--- START ---
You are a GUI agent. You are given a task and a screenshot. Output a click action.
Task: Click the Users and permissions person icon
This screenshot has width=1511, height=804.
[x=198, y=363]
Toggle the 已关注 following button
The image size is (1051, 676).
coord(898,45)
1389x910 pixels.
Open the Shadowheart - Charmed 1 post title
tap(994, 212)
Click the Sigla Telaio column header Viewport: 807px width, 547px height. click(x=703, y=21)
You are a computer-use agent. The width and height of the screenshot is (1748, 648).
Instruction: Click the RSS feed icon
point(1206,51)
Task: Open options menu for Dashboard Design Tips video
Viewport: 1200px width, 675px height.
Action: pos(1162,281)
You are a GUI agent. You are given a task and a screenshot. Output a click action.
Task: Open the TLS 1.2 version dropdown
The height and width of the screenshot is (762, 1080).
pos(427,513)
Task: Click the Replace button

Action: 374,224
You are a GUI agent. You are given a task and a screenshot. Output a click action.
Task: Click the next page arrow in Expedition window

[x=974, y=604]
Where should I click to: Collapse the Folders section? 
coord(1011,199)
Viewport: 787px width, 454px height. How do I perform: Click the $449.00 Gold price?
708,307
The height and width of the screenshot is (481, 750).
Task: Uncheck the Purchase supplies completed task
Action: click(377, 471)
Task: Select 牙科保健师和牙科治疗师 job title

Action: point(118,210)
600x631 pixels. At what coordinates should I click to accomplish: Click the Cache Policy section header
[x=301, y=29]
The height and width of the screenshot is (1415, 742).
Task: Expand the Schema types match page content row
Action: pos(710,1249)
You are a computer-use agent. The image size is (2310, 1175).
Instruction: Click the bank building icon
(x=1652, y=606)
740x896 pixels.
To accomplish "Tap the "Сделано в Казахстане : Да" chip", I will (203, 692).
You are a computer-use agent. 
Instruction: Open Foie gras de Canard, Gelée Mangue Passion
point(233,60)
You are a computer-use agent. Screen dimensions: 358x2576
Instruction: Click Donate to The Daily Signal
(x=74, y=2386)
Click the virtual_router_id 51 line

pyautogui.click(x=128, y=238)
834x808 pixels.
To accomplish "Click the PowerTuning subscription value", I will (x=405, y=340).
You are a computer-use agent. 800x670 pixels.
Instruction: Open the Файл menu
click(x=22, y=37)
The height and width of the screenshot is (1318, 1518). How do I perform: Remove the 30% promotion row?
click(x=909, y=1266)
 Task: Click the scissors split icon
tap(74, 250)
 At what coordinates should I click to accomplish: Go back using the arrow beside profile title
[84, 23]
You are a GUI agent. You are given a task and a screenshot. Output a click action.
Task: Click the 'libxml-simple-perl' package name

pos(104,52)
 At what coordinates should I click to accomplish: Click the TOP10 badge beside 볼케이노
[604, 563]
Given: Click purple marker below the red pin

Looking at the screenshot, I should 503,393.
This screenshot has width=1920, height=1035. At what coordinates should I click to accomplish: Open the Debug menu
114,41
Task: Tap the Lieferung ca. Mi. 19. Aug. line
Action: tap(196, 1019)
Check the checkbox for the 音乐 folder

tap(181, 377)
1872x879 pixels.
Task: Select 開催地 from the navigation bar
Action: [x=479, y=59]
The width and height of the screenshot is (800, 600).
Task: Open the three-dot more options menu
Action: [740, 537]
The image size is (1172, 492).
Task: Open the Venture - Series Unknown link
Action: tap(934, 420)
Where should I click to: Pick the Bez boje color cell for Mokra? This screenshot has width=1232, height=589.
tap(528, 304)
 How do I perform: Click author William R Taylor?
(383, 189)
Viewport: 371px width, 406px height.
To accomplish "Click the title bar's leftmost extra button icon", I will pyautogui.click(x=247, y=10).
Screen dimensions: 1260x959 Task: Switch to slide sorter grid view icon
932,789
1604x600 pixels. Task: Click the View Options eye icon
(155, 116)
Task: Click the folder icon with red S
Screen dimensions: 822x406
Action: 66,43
--- END ---
**What is required:** Each record above should be reproduced in full, exactly as it stands.

**Answer to the problem:**
You are a GUI agent. You are given a task and a screenshot. Output a click action.
Task: Click the Users and permissions person icon
This screenshot has width=1511, height=804.
[x=198, y=363]
Toggle the 已关注 following button
The image size is (1051, 676).
coord(898,45)
1389x910 pixels.
Open the Shadowheart - Charmed 1 post title
tap(994, 212)
Click the Sigla Telaio column header Viewport: 807px width, 547px height. click(x=703, y=21)
You are a computer-use agent. The width and height of the screenshot is (1748, 648).
Instruction: Click the RSS feed icon
point(1206,51)
Task: Open options menu for Dashboard Design Tips video
Viewport: 1200px width, 675px height.
Action: pos(1162,281)
You are a GUI agent. You are given a task and a screenshot. Output a click action.
Task: Open the TLS 1.2 version dropdown
The height and width of the screenshot is (762, 1080).
pos(427,513)
Task: Click the Replace button

Action: 374,224
You are a GUI agent. You are given a task and a screenshot. Output a click action.
Task: Click the next page arrow in Expedition window

[x=974, y=604]
Where should I click to: Collapse the Folders section? 
coord(1011,199)
Viewport: 787px width, 454px height. How do I perform: Click the $449.00 Gold price?
708,307
The height and width of the screenshot is (481, 750).
Task: Uncheck the Purchase supplies completed task
Action: click(377, 471)
Task: Select 牙科保健师和牙科治疗师 job title

Action: point(118,210)
600x631 pixels. At what coordinates should I click to accomplish: Click the Cache Policy section header
[x=301, y=29]
The height and width of the screenshot is (1415, 742).
Task: Expand the Schema types match page content row
Action: pos(710,1249)
You are a computer-use agent. The image size is (2310, 1175).
Instruction: Click the bank building icon
(x=1652, y=606)
740x896 pixels.
To accomplish "Tap the "Сделано в Казахстане : Да" chip", I will (203, 692).
You are a computer-use agent. 
Instruction: Open Foie gras de Canard, Gelée Mangue Passion
point(233,60)
You are a computer-use agent. Screen dimensions: 358x2576
Instruction: Click Donate to The Daily Signal
(x=74, y=2386)
Click the virtual_router_id 51 line

pyautogui.click(x=128, y=238)
834x808 pixels.
To accomplish "Click the PowerTuning subscription value", I will (x=405, y=340).
You are a computer-use agent. 800x670 pixels.
Instruction: Open the Файл menu
click(x=22, y=37)
The height and width of the screenshot is (1318, 1518). How do I perform: Remove the 30% promotion row?
click(x=909, y=1266)
 Task: Click the scissors split icon
tap(74, 250)
 At what coordinates should I click to accomplish: Go back using the arrow beside profile title
[84, 23]
You are a GUI agent. You are given a task and a screenshot. Output a click action.
Task: Click the 'libxml-simple-perl' package name

pos(104,52)
 At what coordinates should I click to accomplish: Click the TOP10 badge beside 볼케이노
[604, 563]
Given: Click purple marker below the red pin

Looking at the screenshot, I should 503,393.
This screenshot has width=1920, height=1035. At what coordinates should I click to accomplish: Open the Debug menu
114,41
Task: Tap the Lieferung ca. Mi. 19. Aug. line
Action: tap(196, 1019)
Check the checkbox for the 音乐 folder

tap(181, 377)
1872x879 pixels.
Task: Select 開催地 from the navigation bar
Action: [x=479, y=59]
The width and height of the screenshot is (800, 600).
Task: Open the three-dot more options menu
Action: [740, 537]
The image size is (1172, 492).
Task: Open the Venture - Series Unknown link
Action: tap(934, 420)
Where should I click to: Pick the Bez boje color cell for Mokra? This screenshot has width=1232, height=589.
tap(528, 304)
 How do I perform: Click author William R Taylor?
(383, 189)
Viewport: 371px width, 406px height.
To accomplish "Click the title bar's leftmost extra button icon", I will pyautogui.click(x=247, y=10).
Screen dimensions: 1260x959 Task: Switch to slide sorter grid view icon
932,789
1604x600 pixels. Task: Click the View Options eye icon
(155, 116)
Task: Click the folder icon with red S
Screen dimensions: 822x406
Action: 66,43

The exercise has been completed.